広島丸セ4人目2年連続MVP FA進展「ない」

会見でトロフィーを手にする広島丸(撮影・山崎安昭)

<NPB AWARDS 2018 supported by リポビタンD>◇27日

今季のタイトル獲得者らを表彰する「NPB AWARDS 2018 supported by リポビタンD」が27日、都内で開かれ、広島丸佳浩外野手(29)が2年連続でセ・リーグ最優秀選手に選ばれた。セで2年連続の受賞は藤田、王、ラミレス以来4人目で、巨人以外の球団からは初の快挙となった。

権威ある晴れやかな表彰式の大トリを丸が2年連続で飾った。パ・リーグ最優秀選手の西武山川と壇上に並び「来シーズンも取ることは難しいと思いますが、またこの場に立てるように頑張ります」と胸を張った。
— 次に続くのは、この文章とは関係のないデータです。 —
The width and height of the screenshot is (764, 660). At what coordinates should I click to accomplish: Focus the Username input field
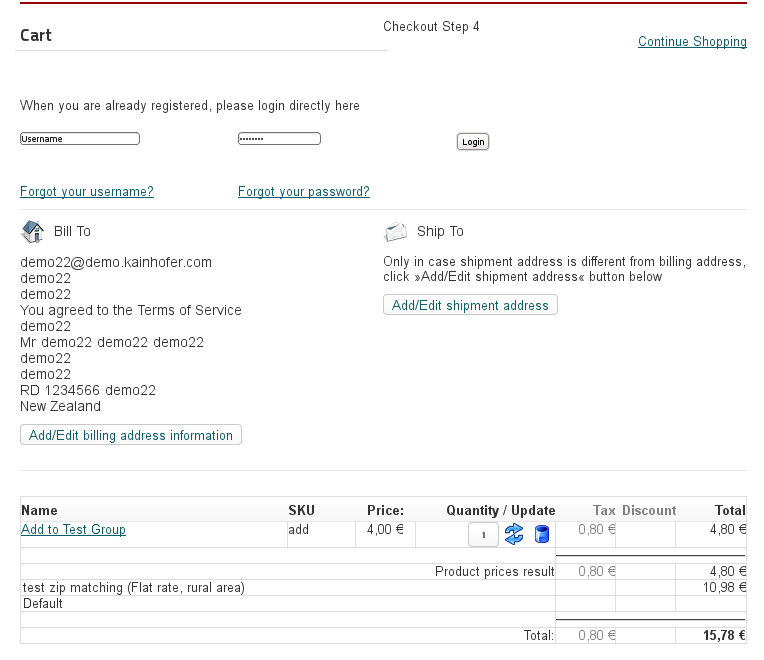coord(80,139)
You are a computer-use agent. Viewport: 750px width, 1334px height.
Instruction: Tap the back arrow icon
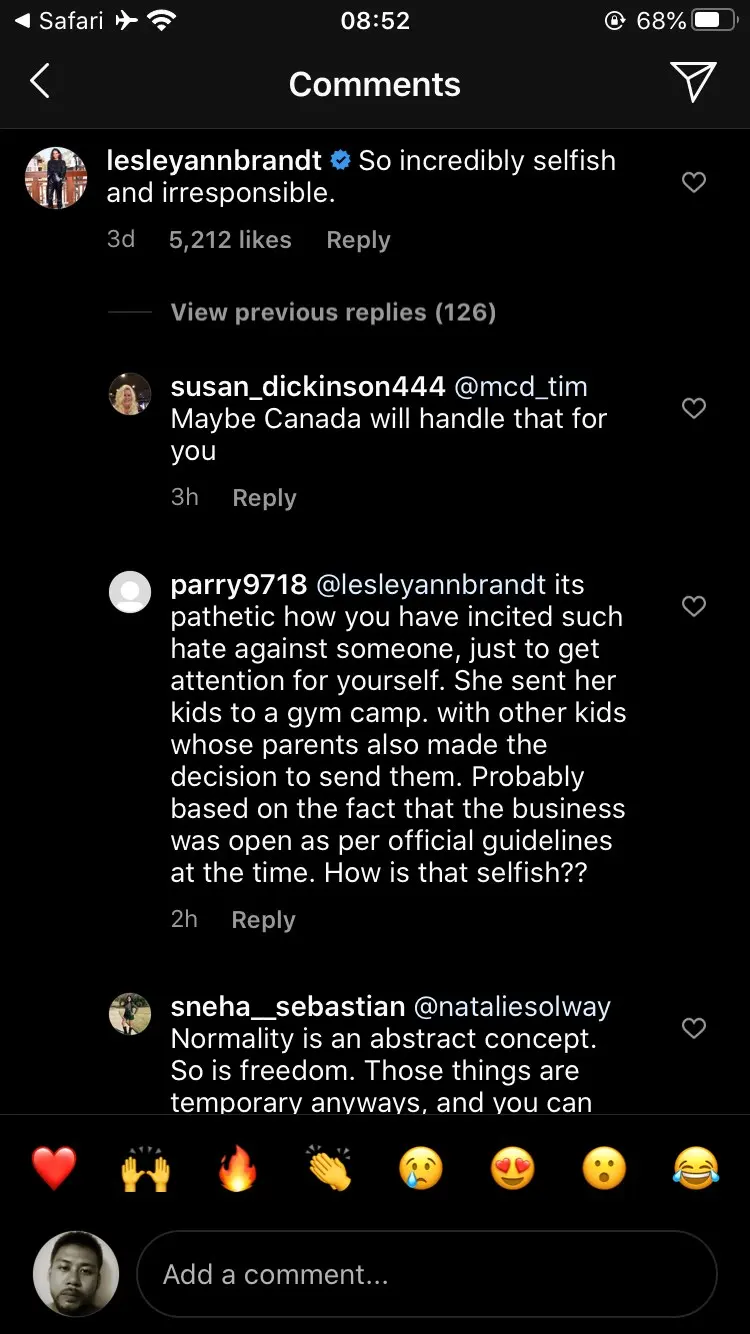[x=40, y=82]
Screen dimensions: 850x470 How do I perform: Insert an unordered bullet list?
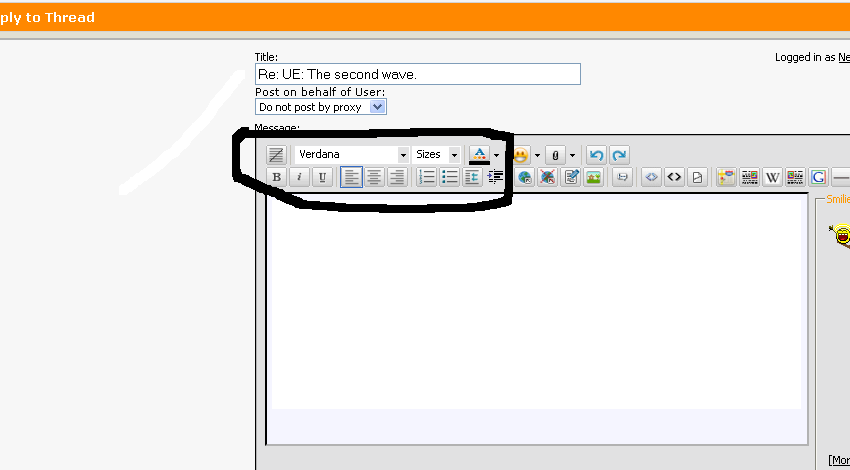(x=450, y=178)
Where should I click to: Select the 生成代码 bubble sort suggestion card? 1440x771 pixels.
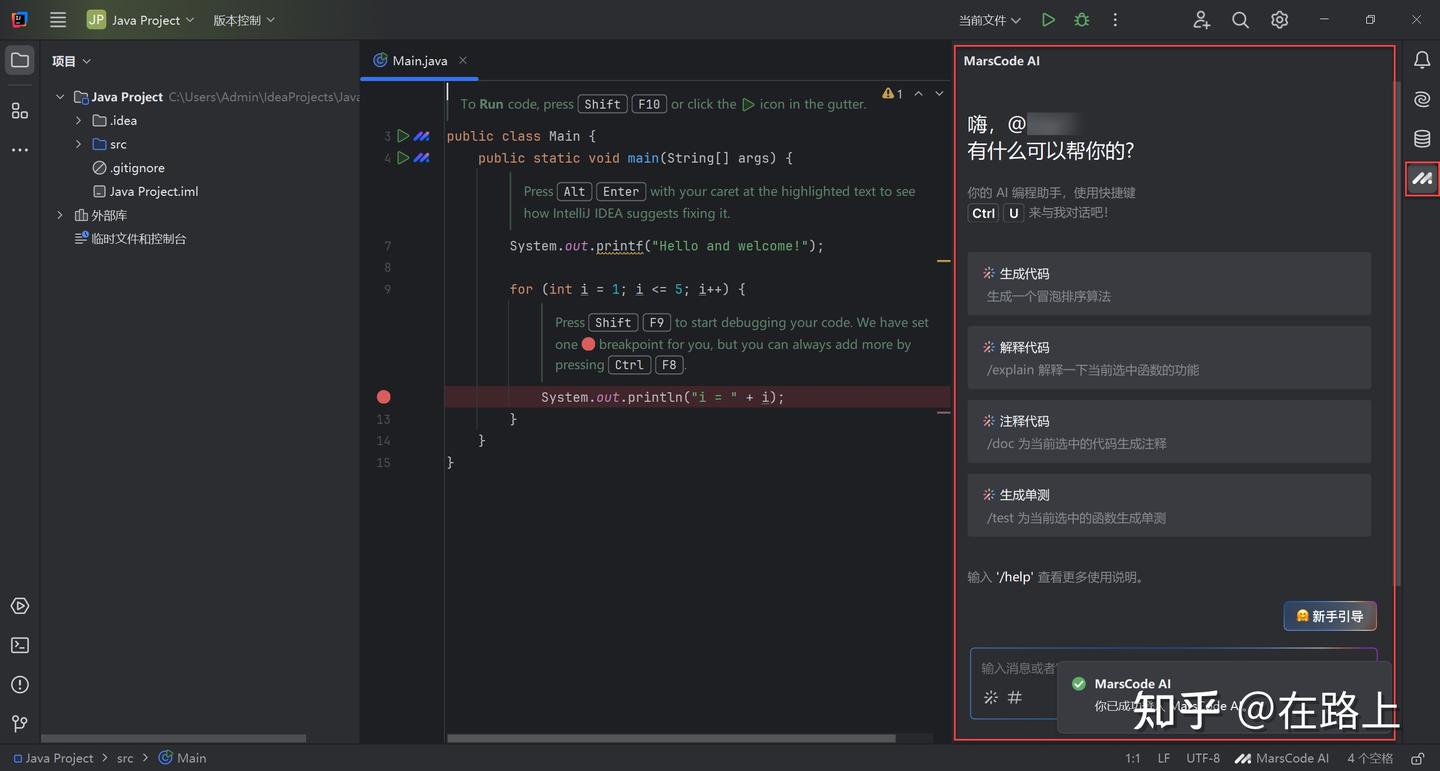tap(1168, 283)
広島のリーグ3連覇に大きく貢献した。打撃3部門すべてでリーグ上位を争う好成績を残し、130四球を選んでの出塁率4割6分8厘ではタイトルを獲得した。それでも「今年は離脱した期間もあったので、悔いが残るシーズンでもありました」と話した。高みを目指す向上心が、2年連続受賞につながった。

シーズン序盤に右太もも裏筋挫傷で約1カ月の離脱がありながら、本塁打と打点はいずれもキャリアハイの数字を残した。「要因を探しても分からない部分がまだある。自分のスイングで捉えられる確率が上がったのは本塁打が増えたひとつの要因だと思う」。貪欲に追い求める打撃は年々研ぎ澄まされている。

長いプロ野球の歴史の中で、巨人選手以外のセ・リーグ2年連続最優秀選手賞受賞は初の快挙となった。しかし、そんな栄誉にもおごることはない。「元もとホームランバッターじゃない。自分が理想とするスタイルを忘れないように、来年もやっていきたい」。あくなき向上心とともに、足もとを見つめる冷静さ。だからこそたどり着けた境地かもしれない。

リーグを代表する強打者のFAに、ロッテと巨人が獲得の意思を示し、直接交渉はすでに終わっている。残留交渉の広島を含め、3球団間で丸の思いは揺れる。この日、進展は「ない」とだけコメント。28日は都内に残り、明日29日も都内でゴールデングラブ賞の表彰式に出席する。多忙の中でも今月中には結論を出したいところ。イチロー(オリックス94~96年)以来の3年連続最優秀選手(セでは初)を狙う来季、丸はどのユニホームを着ているのか。【前原淳】

◆MVPメモ 丸が昨年に続きMVP。MVPの連続受賞は08、09年ラミレス(巨人)以来で、セ・リーグでは藤田元司、王貞治(4度)、ラミレスに次ぎ4人目。セで巨人以外の選手は史上初めて。広島の選手が2度受賞したのは山本浩二(75、80年)に次いで2人目となった。